Daniel Glass Trio Demonstrates That Jazz and Rock Are Inherently More Alike Than They Are Different
The Glass Trio draws on music from both sides of the aisle, as they say in Congress, and approaches all of these works on a level playing field, without any kind of inherent bias.
Daniel Glass Trio
‘BAM!’
Club44 Records
“Fifteen years ago, I had just moved to New York when a friend of mine said to me, ‘You have to go to this open mic show on Monday nights at Birdland,’” Daniel Glass recounted near the end of his set at the Birdland Theater club Thursday night.
At that time, Jim Caruso’s Cast Party only used pianist Billy Stritch and a bassist (usually Steve Doyle) and played sans batterie. “So I walked into Birdland, I sat in on one song, and Jim said, ‘That was great! Stay up and play on the next one.’ So I played on one song after another, for the rest of the night. I came back the next week, and now it’s 15 years later.”
As the drummer who has worked most consistently in the modern history of Birdland, Mr. Glass — who is also a composer, bandleader, and educator — not only plays for Cast Party, but has become the primary percussionist of choice for any act coming into the storied club. He’s played for dozens if not hundreds of artists and bands, practically serving as the house drummer of Manhattan’s West 44th Street, and has enjoyed ample opportunity to lead his own groups.
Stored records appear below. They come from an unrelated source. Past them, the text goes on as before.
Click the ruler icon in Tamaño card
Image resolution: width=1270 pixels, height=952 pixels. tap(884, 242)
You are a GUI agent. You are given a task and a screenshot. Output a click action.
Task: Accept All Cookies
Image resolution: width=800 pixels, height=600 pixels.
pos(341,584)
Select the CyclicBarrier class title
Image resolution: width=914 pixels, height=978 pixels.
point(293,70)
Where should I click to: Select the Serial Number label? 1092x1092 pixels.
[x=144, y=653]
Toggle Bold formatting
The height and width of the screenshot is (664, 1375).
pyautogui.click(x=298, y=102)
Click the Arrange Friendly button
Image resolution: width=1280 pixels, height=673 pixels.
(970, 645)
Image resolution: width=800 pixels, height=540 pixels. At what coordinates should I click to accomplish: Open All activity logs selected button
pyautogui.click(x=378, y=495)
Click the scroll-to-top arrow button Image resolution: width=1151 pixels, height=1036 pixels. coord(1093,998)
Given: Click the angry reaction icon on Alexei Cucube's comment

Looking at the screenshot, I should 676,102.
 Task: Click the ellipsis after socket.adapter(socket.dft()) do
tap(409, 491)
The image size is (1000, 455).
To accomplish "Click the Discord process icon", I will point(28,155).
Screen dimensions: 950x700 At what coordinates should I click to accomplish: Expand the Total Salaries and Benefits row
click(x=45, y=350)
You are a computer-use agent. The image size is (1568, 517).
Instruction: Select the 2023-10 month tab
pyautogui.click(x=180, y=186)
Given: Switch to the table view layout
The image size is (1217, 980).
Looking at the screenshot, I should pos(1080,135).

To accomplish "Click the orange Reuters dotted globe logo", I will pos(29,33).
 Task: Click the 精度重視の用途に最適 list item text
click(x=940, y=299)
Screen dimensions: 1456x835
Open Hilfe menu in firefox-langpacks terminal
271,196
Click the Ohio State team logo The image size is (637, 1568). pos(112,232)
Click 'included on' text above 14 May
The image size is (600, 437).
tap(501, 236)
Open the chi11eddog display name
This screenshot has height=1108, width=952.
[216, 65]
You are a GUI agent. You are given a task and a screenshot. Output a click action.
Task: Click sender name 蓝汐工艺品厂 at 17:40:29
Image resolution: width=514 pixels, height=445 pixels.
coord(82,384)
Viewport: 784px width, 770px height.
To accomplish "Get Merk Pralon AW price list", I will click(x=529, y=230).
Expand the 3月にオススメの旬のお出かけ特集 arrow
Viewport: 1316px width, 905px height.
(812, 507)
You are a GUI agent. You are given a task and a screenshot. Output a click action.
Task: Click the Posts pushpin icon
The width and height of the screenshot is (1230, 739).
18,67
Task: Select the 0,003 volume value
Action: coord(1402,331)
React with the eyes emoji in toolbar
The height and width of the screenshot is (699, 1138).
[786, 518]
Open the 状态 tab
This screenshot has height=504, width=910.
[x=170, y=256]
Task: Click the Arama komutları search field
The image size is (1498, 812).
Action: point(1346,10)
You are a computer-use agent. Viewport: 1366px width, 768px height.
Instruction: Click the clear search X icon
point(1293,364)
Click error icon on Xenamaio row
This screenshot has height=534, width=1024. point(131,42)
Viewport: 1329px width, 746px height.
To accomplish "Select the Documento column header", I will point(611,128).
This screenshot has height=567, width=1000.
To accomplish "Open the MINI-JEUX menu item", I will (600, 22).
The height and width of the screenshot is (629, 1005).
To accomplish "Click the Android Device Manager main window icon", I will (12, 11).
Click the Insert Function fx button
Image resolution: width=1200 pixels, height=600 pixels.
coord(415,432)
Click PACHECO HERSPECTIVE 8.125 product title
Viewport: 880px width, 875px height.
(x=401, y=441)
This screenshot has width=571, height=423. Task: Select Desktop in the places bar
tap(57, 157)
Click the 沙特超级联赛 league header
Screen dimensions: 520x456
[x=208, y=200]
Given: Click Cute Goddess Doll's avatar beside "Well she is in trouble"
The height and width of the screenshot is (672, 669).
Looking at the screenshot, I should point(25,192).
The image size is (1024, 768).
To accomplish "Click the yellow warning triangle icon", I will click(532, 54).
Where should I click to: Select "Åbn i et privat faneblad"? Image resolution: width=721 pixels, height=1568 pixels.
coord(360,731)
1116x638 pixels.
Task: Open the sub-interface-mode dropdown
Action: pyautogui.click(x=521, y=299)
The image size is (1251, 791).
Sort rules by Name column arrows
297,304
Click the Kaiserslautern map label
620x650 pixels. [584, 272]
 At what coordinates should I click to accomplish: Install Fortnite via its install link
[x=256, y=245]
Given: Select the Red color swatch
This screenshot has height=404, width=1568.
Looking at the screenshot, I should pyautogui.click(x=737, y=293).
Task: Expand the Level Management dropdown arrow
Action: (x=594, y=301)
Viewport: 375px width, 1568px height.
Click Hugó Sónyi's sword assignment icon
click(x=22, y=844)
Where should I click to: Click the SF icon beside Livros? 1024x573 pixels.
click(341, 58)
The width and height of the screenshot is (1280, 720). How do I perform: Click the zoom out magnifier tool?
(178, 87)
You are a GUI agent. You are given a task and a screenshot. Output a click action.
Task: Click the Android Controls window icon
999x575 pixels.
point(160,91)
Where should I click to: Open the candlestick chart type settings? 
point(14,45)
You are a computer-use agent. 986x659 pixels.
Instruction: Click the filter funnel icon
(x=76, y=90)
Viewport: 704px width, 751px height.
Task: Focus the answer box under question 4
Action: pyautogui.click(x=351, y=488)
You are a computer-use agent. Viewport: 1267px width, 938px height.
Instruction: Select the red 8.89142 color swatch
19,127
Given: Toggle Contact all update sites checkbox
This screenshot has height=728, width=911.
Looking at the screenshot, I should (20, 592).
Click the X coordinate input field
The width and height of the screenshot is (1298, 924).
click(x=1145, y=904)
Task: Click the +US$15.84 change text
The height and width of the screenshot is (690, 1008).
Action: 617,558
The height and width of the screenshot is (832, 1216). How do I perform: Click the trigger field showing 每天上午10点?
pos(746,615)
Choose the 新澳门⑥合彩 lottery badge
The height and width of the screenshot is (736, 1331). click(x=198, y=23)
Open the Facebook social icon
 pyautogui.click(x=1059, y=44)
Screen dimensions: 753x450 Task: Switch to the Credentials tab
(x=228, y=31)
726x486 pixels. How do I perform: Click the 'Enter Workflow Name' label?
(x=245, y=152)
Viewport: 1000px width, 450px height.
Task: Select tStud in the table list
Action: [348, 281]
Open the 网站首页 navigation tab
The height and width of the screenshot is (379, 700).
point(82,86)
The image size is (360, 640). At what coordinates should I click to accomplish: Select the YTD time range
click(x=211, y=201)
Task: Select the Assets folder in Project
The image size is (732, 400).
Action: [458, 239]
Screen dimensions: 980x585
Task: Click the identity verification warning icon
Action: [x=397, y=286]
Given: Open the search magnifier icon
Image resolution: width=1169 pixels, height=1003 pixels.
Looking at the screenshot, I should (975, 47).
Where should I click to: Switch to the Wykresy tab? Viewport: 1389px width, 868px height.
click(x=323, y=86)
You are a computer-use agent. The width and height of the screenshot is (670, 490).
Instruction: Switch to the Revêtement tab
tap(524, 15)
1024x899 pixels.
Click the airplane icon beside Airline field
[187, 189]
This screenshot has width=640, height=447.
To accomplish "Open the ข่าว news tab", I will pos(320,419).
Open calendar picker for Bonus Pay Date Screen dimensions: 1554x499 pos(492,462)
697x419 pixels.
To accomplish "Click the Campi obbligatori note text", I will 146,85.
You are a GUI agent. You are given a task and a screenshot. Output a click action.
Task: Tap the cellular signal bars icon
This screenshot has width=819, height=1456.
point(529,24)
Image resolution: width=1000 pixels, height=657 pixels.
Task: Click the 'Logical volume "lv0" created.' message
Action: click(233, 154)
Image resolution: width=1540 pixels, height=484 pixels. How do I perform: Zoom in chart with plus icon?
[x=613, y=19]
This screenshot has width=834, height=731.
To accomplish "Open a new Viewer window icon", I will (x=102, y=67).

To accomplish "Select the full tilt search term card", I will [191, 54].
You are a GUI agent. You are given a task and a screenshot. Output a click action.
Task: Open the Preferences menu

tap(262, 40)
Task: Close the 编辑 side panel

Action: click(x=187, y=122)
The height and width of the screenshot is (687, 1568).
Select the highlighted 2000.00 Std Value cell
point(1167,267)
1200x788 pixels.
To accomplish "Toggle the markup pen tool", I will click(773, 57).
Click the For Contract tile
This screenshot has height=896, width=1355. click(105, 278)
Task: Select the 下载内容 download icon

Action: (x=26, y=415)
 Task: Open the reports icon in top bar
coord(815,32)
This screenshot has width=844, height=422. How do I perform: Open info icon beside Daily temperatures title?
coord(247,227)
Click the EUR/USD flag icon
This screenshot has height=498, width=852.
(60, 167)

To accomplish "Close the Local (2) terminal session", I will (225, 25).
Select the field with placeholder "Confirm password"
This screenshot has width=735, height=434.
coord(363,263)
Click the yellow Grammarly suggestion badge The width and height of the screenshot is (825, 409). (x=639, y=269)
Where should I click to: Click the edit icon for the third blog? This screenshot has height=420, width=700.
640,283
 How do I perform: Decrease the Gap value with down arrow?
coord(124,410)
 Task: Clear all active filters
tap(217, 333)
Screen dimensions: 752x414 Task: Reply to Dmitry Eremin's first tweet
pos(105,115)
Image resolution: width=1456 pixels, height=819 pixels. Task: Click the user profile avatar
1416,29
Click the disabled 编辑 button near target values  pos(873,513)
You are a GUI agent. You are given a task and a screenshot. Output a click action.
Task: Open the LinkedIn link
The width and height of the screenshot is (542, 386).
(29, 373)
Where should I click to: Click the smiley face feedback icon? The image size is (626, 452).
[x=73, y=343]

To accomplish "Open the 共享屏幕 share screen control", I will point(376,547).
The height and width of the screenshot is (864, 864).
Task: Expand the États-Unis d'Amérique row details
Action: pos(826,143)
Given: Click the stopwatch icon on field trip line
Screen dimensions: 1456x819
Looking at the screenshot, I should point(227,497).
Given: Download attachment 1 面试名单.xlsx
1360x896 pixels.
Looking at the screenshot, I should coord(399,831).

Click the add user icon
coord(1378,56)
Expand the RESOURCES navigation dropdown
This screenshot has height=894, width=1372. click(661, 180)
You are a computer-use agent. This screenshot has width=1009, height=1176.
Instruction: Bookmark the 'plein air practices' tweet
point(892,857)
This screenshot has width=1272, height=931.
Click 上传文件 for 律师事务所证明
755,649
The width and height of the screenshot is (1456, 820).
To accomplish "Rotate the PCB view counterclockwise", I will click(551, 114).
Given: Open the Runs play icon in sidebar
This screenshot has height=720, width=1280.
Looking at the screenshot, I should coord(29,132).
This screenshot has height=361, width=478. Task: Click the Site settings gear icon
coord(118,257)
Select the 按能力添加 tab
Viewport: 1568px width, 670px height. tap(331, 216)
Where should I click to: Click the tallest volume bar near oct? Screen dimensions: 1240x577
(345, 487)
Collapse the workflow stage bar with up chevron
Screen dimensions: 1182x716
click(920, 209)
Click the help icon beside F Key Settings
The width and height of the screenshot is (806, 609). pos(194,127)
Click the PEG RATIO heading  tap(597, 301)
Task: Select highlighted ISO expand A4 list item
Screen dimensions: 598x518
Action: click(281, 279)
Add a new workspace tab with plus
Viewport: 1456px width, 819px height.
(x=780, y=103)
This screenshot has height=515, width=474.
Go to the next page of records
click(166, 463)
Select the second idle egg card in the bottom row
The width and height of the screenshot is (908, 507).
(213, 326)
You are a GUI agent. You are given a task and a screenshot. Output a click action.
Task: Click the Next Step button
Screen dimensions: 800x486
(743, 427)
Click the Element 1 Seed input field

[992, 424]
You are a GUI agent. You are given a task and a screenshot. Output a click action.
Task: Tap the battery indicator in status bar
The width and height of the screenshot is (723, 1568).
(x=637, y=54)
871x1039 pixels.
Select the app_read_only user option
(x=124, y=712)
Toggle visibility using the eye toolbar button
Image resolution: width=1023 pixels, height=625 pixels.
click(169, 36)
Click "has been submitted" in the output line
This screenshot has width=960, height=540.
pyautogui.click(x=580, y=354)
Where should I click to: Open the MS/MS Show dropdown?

During another announcement from the bandstand, Mr. Glass described the music of his trio as “eclectic,” wearing that term like a badge of honor. In truth, the ensemble, which co-stars guitarist Sean Harkness and bassist Michael O’Brien, draws from several different genres, particularly movements in both jazz and rock of the late ’60s and ’70s in which the two musics seemed to be, if not completely coming together, at least proceeding down a parallel track.
Their music makes one point abundantly clear: Jazz and rock were already leaning in each other’s general direction before Miles Davis went electric and people began calling it “fusion.”
The trio’s latest album, “BAM!,” includes one modern jazz classic, Cedar Walton’s “Bolivia”; one great American songbook standard frequently played by jazzmen, Johnny Burke and Jimmy Van Heusen’s “It Could Happen to You”; and one heavy metal milestone, Deep Purple’s “Smoke on the Water” — and I can’t help but wonder whether it’s a coincidence that they picked a song by a rock band that named itself after another songbook standard.
The trio’s approach shows that these musics are, as my friend Loren Schoenberg would put it, inherently more alike than they are different. It’s not difficult to imagine any of the Soul Jazz organ giants of the era, like Jimmy Smith or Big John Patton, playing any of these themes — and likewise the Grateful Dead. The Glass Trio draws on music from both sides of the aisle, as they say in Congress, and approaches all of these works on a level playing field, without any kind of inherent bias.
At Birdland, they also essayed a funky number by Mr. Harkness titled “Gambled,” which serves as a sort of prequel to his ballad “And Lost,” heard on the album. The show included an arrangement of Paul Simon’s “Scarborough Fair” inspired by the contemporary piano giant Billy Childs, as well as Paul McCartney’s 1976 “Let ’Em In,” proving that the first is more than merely wistful and the second is more than just plain catchy.
Halfway through the set, they were joined by another club regular, singer-songwriter-pianist Nicole Zuraitis, who may be the most prominent artist to emerge from the Birdland ecosystem; since becoming a familiar face at Cast Party and with the Birdland Big Band, she’s gone on to win the Grammy for best jazz vocal album. She started her mini set-within-a-set with “20 Seconds,” from that album, “How Love Begins,”and then, honoring the trio’s commitment to diversity, joined with Mr. Glass for a vocal duet on Pearl Bailey’s 1952 pop hit, “Takes Two to Tango.”
Just as “Bolivia” doesn’t sound particularly Bolivian — its funky backbeat is more indicative of the American South than South America — “Two to Tango” is more of a Cuban rumba than a tango Argentine.
Ms. Zuraitis and the trio encored with Todd Rundgren’s “Hello It’s Me,” a 1972 piece that signaled its jazziness in the original recording with a soprano saxophone solo and a brass choir. As a performing trio, Messrs. Glass, Harkness, and O’Brien have no shortage of possibilities — repertoire wise, there are a million options open to them, and there is a limitless supply of opportunities inherent in the simple act of refusing to pick a lane.